> **Task 1**: In the text on Germany's economic crisis, what place did the AfD finish in February's federal election?
> **Task 2**: Continue the text on Germany's economic crisis and the rise of the AfD from its last sentence.

> **Passage to read**:
──────

Germany is in a prolonged economic crisis that has bred a subsequent crisis of democracy. The energy shock in the wake of the Russian attack on Ukraine in 2022 stalled the country’s recovery from the pandemic. After six years of stagnation, real GDP growth has plateaued and is almost ten percent below where it should be according to pre-pandemic trends. The energy crisis also fueled inflation and led to the largest one-year drop in real wages since World War II. Despite some gains in 2024, real wages are still eight percent lower than where they were trending before the pandemic.
This economic malaise has helped the extreme right Alternative for Germany party, or AfD, make startling and troubling gains. It managed a historic second-place finish in February’s federal election. With prominent neo-Nazi members and overt hostility to the liberal principles that Germany has sought to enshrine since World War II, the AfD poses a direct threat to the country’s democracy. Its success bodes ill not just for Germany but also for Europe writ large.

──────

> **Data extract**:
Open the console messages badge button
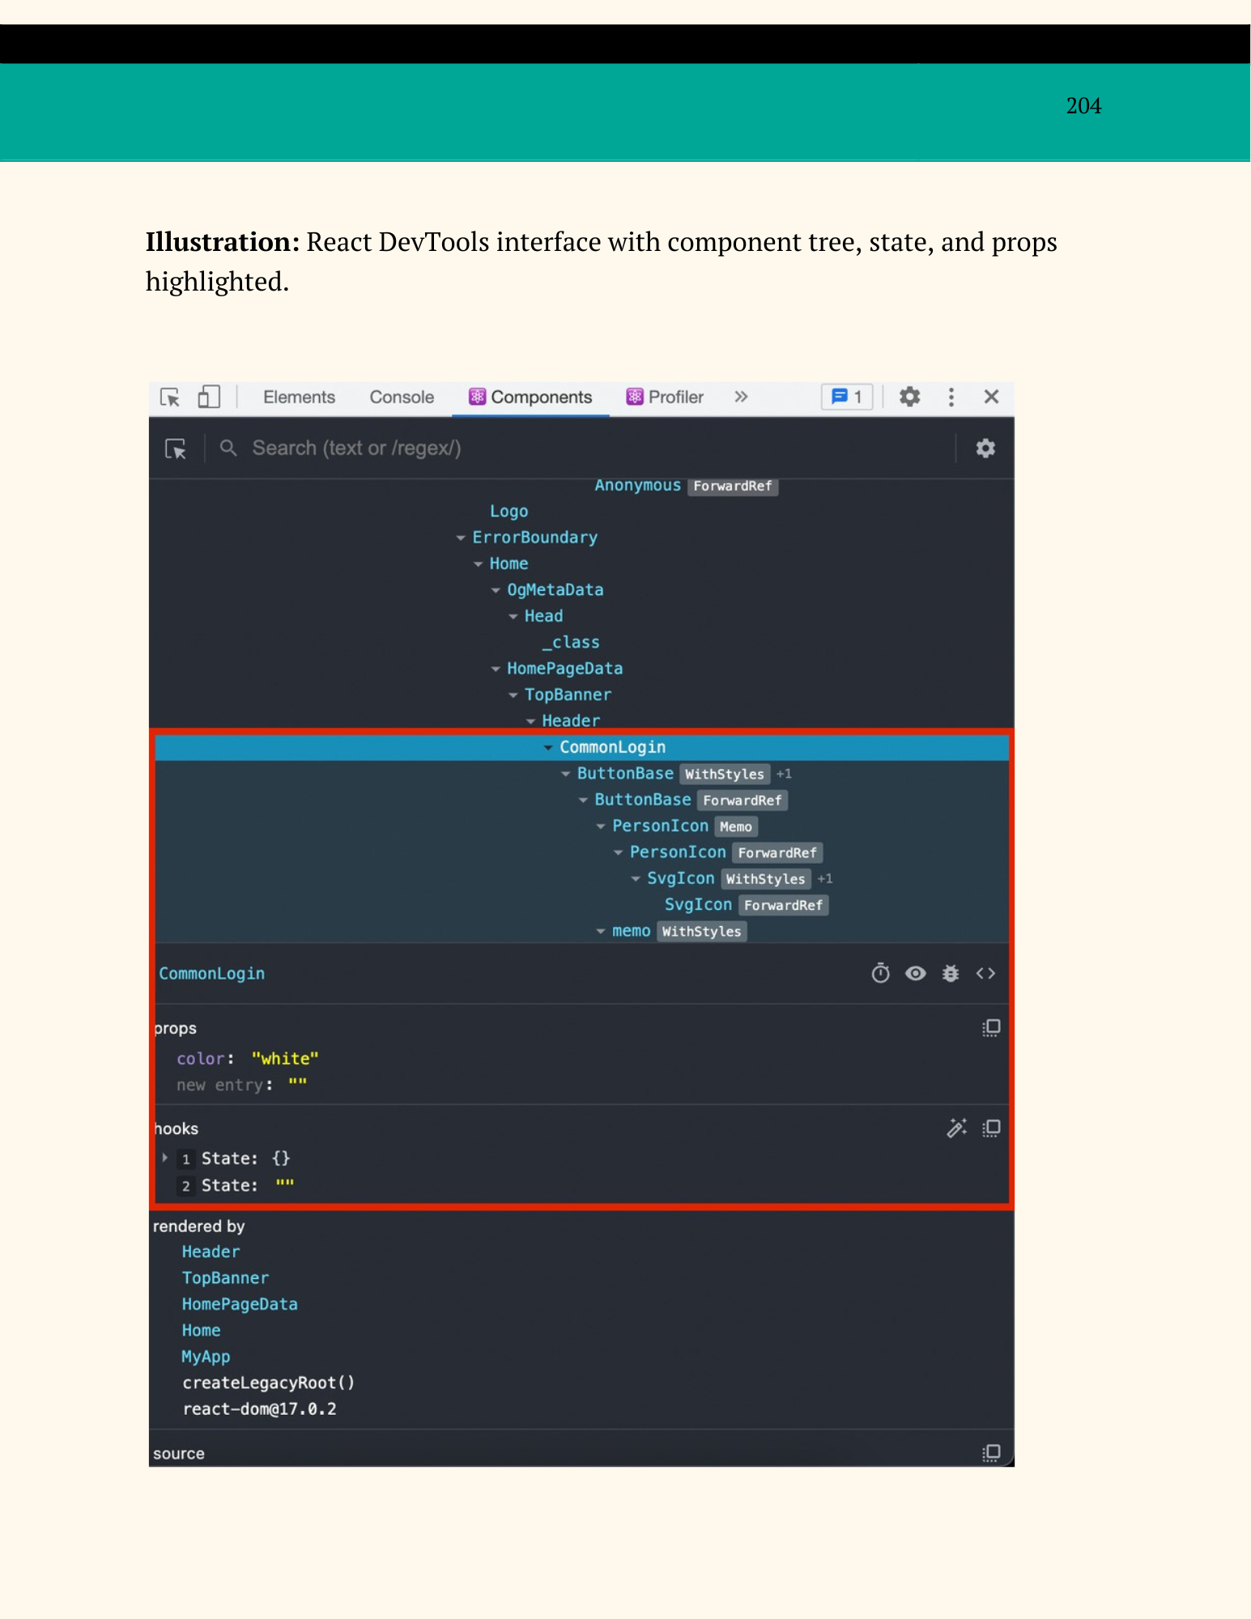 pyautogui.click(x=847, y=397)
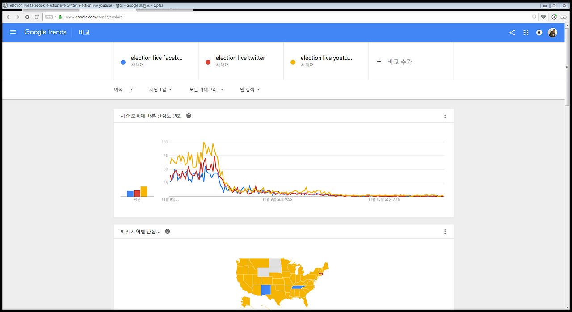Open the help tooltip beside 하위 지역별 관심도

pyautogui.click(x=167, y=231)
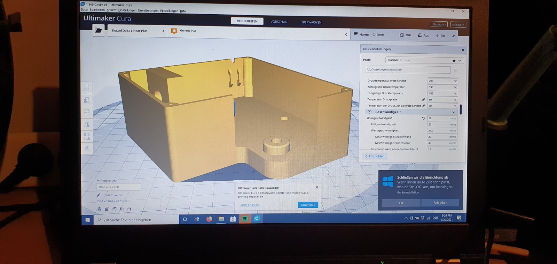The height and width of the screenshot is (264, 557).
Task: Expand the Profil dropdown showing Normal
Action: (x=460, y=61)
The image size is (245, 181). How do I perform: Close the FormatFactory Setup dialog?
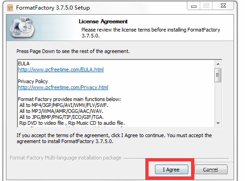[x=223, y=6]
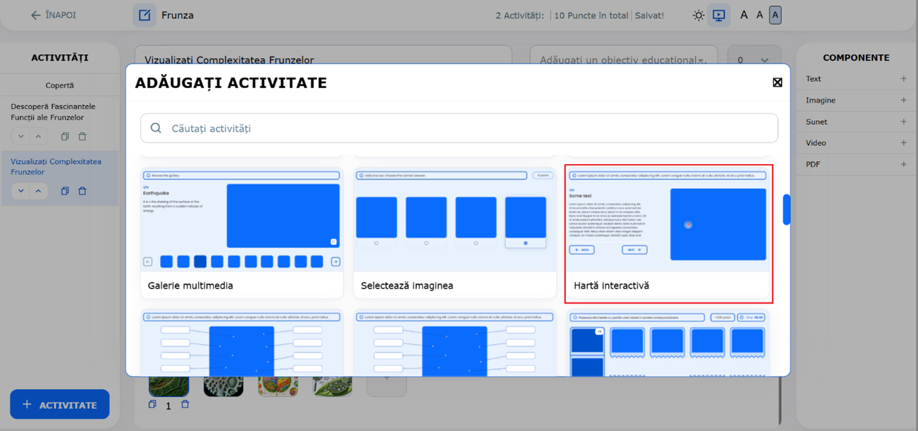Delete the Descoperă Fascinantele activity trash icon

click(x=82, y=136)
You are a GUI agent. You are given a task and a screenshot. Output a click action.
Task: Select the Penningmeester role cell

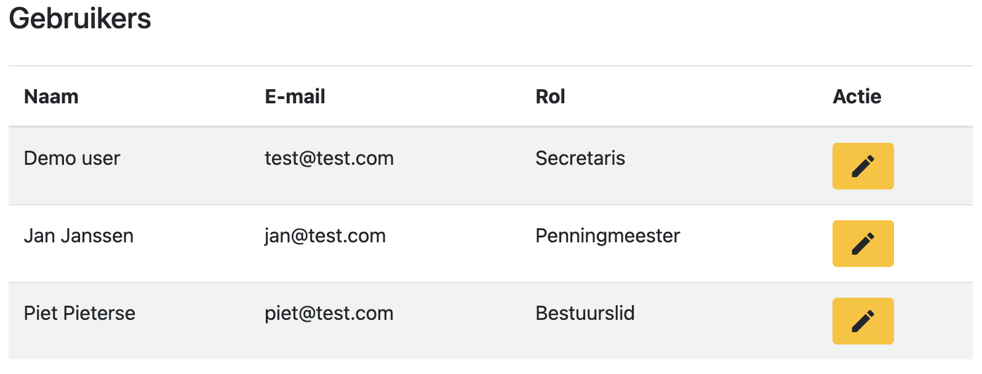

──────

> **Result 1**: Second place.

> **Result 2**:
And yet Germany’s leaders have struggled to come to grips with the full dimensions of the crisis. The prior government, a three-party coalition helmed by the center-left Social Democratic Party of Germany (SPD), stuck to strict balanced budget rules even though a deficit-financed economic stimulus program would have been the right medicine for the ailing patient. It applied fiscal austerity in both 2023 and 2024. The result was two more years of economic stagnation and eventually the political deadlock that led to the downfall of Chancellor Olaf Scholz and the fresh federal elections this year. The incoming government, led by the center-right Christian Democratic Union of Germany (CDU), tried to avoid the fate of its predecessor by initiating a change of the constitutionally enshrined fiscal rules (known as the “debt brake”) in March to allow for unlimited deficit spending on the military and limited additional spending on infrastructure. Many analysts praised the change as a breakthrough. The markets soared. The new chancellor, Friedrich Merz, claimed: “Germany is back.”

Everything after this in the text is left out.